Stored items:
┄┄┄┄┄┄
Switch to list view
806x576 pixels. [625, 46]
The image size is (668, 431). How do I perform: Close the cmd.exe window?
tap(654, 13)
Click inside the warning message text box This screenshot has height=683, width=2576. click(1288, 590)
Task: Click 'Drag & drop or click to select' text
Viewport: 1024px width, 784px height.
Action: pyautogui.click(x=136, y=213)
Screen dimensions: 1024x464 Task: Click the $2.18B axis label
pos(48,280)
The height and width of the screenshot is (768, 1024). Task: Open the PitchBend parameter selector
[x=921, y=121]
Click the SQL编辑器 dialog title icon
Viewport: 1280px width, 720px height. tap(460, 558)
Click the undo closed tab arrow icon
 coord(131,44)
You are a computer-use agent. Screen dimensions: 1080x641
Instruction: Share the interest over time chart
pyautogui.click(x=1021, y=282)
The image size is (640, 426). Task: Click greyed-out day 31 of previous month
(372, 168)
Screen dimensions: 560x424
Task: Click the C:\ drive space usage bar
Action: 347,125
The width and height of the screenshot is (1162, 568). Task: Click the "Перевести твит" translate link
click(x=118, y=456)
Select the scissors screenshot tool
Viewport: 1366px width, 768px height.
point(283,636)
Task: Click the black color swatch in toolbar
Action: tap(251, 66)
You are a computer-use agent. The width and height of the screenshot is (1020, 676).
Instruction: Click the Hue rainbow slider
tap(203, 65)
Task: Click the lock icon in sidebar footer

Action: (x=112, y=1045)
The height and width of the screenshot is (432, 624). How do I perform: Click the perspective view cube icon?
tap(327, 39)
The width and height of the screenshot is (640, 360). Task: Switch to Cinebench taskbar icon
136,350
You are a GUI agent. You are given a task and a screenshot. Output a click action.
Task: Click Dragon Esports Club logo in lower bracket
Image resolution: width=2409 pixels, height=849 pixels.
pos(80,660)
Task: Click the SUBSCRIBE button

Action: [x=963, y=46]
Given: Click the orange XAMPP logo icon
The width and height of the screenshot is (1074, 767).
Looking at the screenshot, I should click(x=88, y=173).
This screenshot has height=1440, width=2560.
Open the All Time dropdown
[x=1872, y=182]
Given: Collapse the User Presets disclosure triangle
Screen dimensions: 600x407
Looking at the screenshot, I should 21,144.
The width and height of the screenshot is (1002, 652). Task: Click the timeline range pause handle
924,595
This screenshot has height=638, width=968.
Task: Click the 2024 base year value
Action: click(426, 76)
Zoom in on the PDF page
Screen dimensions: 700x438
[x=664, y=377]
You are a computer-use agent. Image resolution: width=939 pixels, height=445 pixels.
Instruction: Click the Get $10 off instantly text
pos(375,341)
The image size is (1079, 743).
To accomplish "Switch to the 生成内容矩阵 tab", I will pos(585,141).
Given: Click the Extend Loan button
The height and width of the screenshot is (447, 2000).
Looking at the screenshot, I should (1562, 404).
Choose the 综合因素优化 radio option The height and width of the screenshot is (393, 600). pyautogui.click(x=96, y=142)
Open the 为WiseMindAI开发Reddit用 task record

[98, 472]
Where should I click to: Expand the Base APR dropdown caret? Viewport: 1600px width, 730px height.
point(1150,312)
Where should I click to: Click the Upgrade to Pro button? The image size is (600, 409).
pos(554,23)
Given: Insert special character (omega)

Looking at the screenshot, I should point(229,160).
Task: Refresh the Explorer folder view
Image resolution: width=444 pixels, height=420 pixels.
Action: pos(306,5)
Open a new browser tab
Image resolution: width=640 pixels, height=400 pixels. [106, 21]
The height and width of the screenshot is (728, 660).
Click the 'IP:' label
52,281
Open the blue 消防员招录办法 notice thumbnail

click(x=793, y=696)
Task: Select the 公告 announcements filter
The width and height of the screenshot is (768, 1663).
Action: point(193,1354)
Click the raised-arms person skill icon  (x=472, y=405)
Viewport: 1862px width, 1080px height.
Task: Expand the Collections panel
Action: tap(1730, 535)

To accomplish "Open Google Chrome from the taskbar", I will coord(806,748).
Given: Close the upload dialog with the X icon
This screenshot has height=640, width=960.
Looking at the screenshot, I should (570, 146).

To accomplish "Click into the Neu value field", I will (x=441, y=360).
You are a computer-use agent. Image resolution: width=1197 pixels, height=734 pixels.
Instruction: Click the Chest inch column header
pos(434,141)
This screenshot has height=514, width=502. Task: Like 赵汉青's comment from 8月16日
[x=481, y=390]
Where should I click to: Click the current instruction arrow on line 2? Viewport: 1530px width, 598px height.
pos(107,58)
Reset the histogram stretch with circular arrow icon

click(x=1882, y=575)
┄┄┄┄┄┄
TASK DIRECTIONS: What lines in the entries contain "accomplish"? Report each one by copying it.

ANSWER TO THE PROBLEM:
To accomplish "Switch to the 生成内容矩阵 tab", I will pos(585,141).
To accomplish "Open Google Chrome from the taskbar", I will coord(806,748).
To accomplish "Click into the Neu value field", I will (x=441, y=360).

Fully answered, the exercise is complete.